コロナ禍で築いた自治体との関係性は強く、最近ではJoinが神奈川県の「副反応フォローアップ向け地域医療連携システム」に採用されるなど、さらなる事業展開が続いています。

<日本発 医療ICT Joinから見えること>
同社の代表的なサービスであるJoinは、上記の通り保険適用されており、2021年2月時点で300施設以上に導入されています。その仕様を以下に抜粋します。

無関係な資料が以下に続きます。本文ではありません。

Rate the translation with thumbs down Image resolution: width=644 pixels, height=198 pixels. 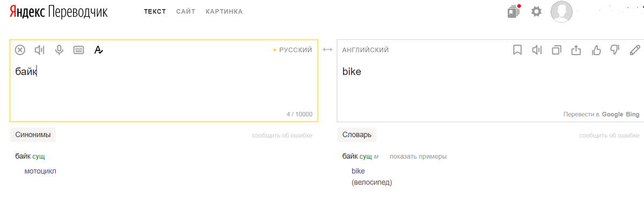[615, 50]
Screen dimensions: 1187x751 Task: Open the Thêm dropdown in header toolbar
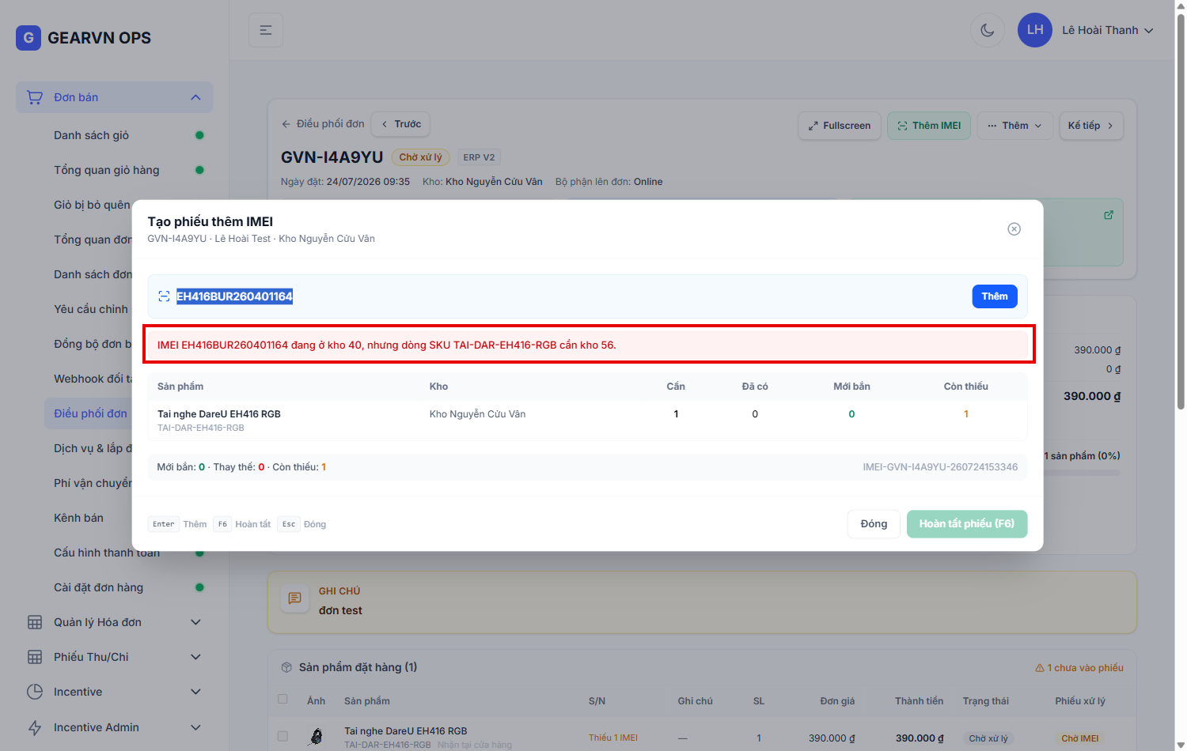(x=1015, y=126)
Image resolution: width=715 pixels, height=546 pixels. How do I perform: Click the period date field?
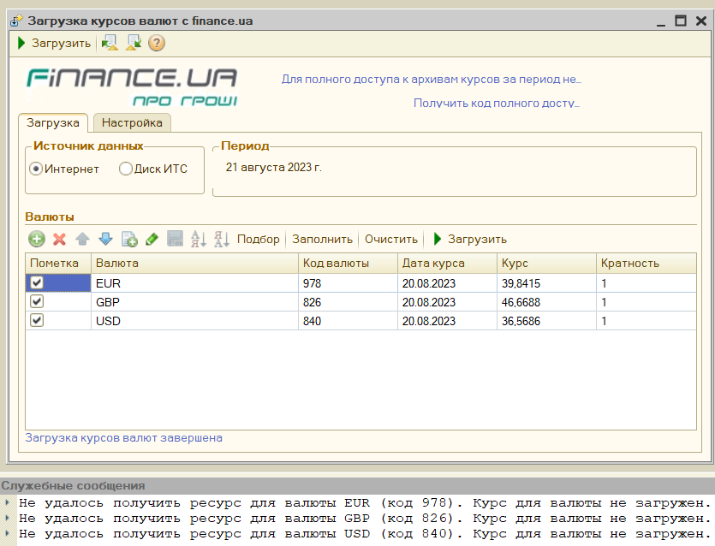(274, 167)
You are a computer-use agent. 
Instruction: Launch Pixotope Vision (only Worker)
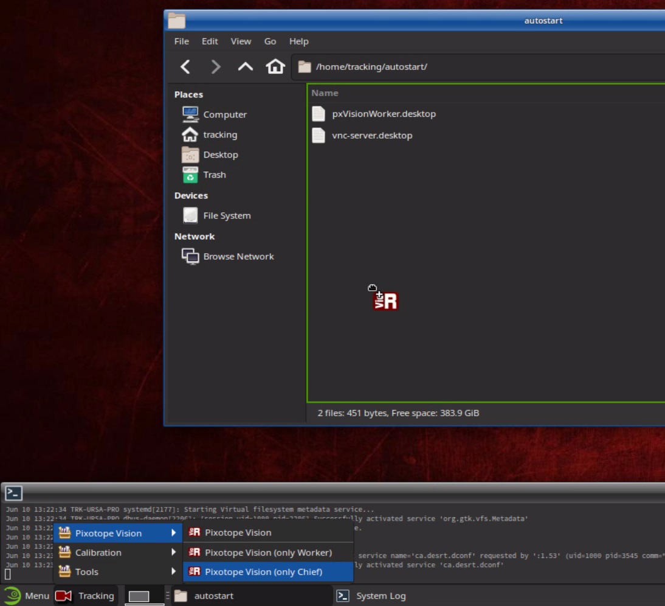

・リアルタイムに、場所を問わず、複数の関係者と医療情報を共有し、コミュニケーションをとることができる
(モバイル端末を用いて、クラウドを介して連携できるシステム)
・院内の医療用画像管理システムとも連携可能で、共有できる医療情報にはMRIやCTなどの医療用画像も含まれている。迅速かつ的確な診断に大きく寄与している
・ICUや手術現場からのリアルタイムの動画配信も可能で、時間のロスをなくし、医療の質と効率の向上につなげている
・複数病院が連携し、症例相談や患者紹介を行うことができる。緊急紹介の際には、瞬時に病院間の情報共有が可能となり、救急搬送プロセスの効率化に繋がっている
・上記を達成するための高いセキュリティ対策がなされている

医療用アプリケーションとして革新的な技術はないように見えますが、着実に現場のニーズを抑えつつ、医療用画像の共有、動画配信など、それを実現するために前身のビジネスから磨いてきた技術が活用されている様子が伺えます。
同社のICTの技術力が高いことはさることながら、医療現場のニーズをしっかりと理解し、そこで既存の技術を活用することができれば、それがイノベーションにつながることを示す好例のように感じます。Joinの躍進は、今後の日本のスタートアップにとって、一つのヒントを提示しているかもしれません。


注意:
Ubie株式会社及び株式会社アルムについては、その会社名通り株式上場を果たしており、企業価値が$10億ドルを超えたとしても、正確にはユニコーンには該当しません。